最初に行きたかったのは、銀さんのサバイバルキャンプ終了後に連れて行ってもらったサトウキビジュースのお店である。石垣島産の果物とサトウキビの搾り汁だけの飲み物を出すお店で、いつもとは違うサバイバルキャンプの食生活と体調不良明けの最後の呼吸法でよれよれになったわたしに潤いを与えてくれたあの幻の、ように感じた果物とサトウキビの果汁が飲みたい。名前も知らないお店の名前を女将さんに聞くと、あっさりと場所が分かった。

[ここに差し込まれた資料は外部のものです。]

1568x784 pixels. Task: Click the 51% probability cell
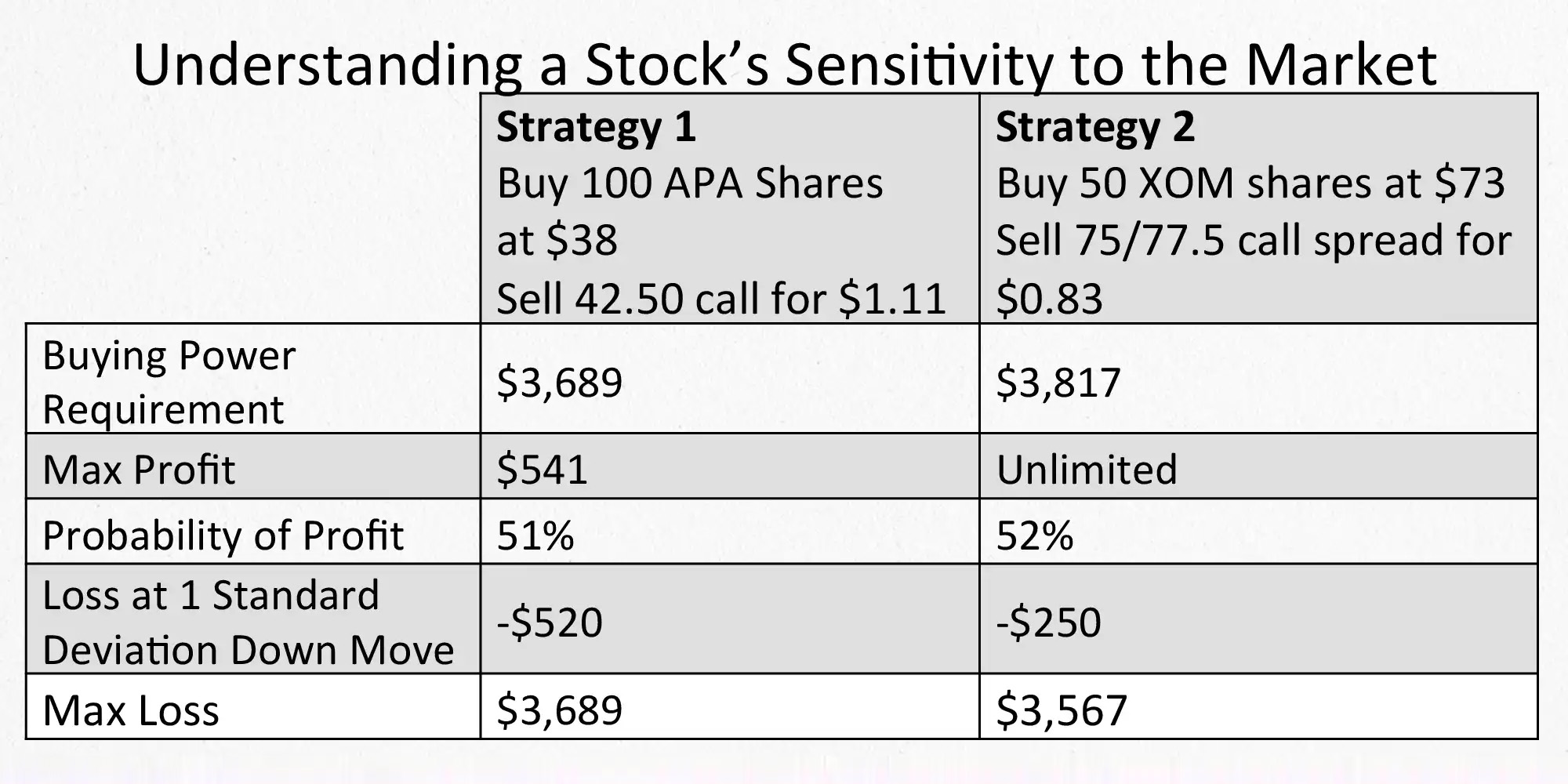coord(535,535)
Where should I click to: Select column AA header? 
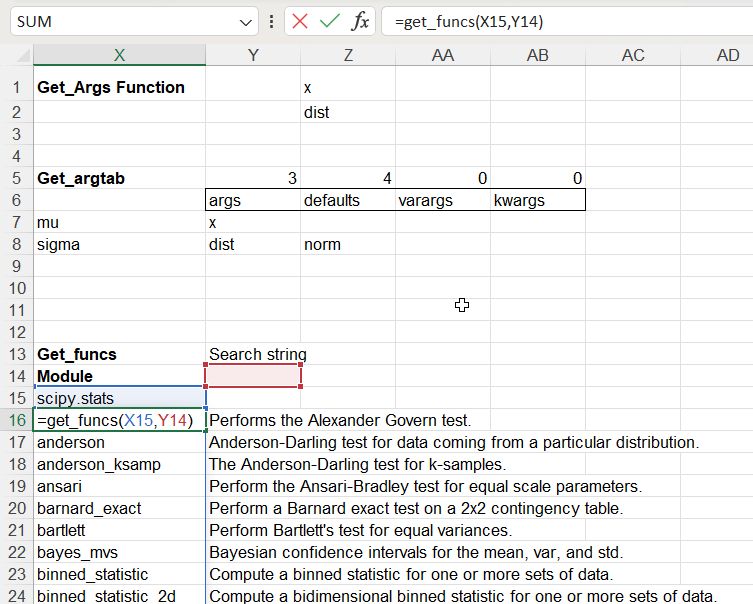pyautogui.click(x=442, y=56)
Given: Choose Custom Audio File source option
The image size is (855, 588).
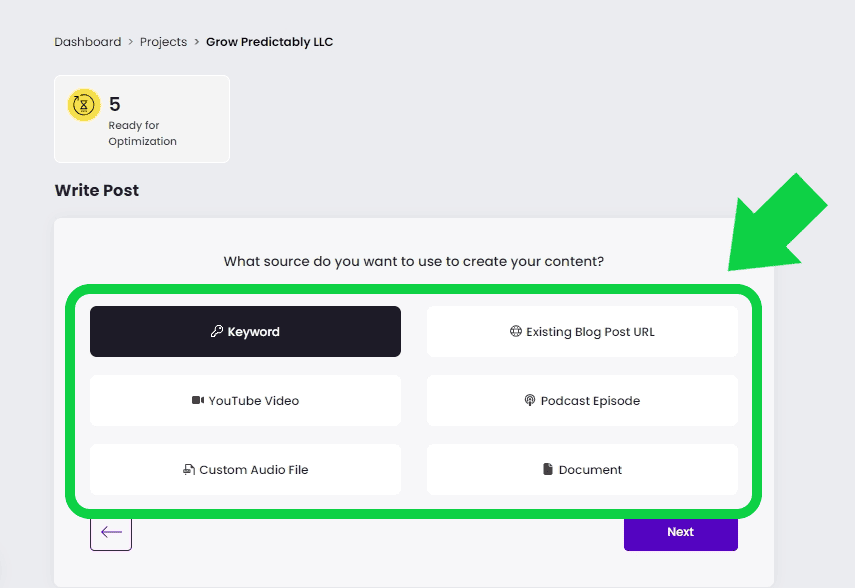Looking at the screenshot, I should click(245, 470).
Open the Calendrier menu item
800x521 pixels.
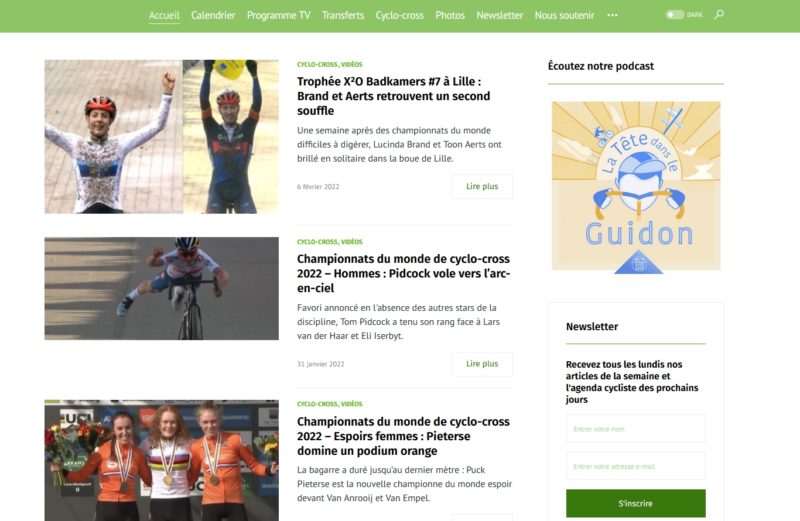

その名も、米原地区にある「パーラーぱぱ屋」である。銀さんが、石垣島のフルーツジュースのお店の中で水や砂糖を使っていなくて一番美味しい所と言っていたのを思い出す。車を借りて出発する。電子端末と車が一台あれば、知らない場所でもどこへでも行ける。念願のぱぱ屋は宿がある海から山を越えて反対側の海沿いにあった。サバイバルキャンプの時は電波も届かない場所にいるからと端末を一切使わなかったことに加えて、土地勘が全くなかったから、自分がどこにいるのかすら分からなかった。ただただ鬱蒼とした熱帯の木々の中を車で運ばれただけだった。お店の位置関係が見えてくると、キャンプをしていた場所やそこから見えた灯台が何と言う所かも分かってきて、島の詳細や当時の行程が掴めてくるのが楽しい。ぱぱ屋ではサバイバルキャンプの時とは違う味を楽しんだ。最初に来た時に、もう一度来られるかどうかなんて全く考えていなかった。考える余裕がなかった。ここに来たのが二週間前だと思うと、同じ場所にいるのが感慨深い。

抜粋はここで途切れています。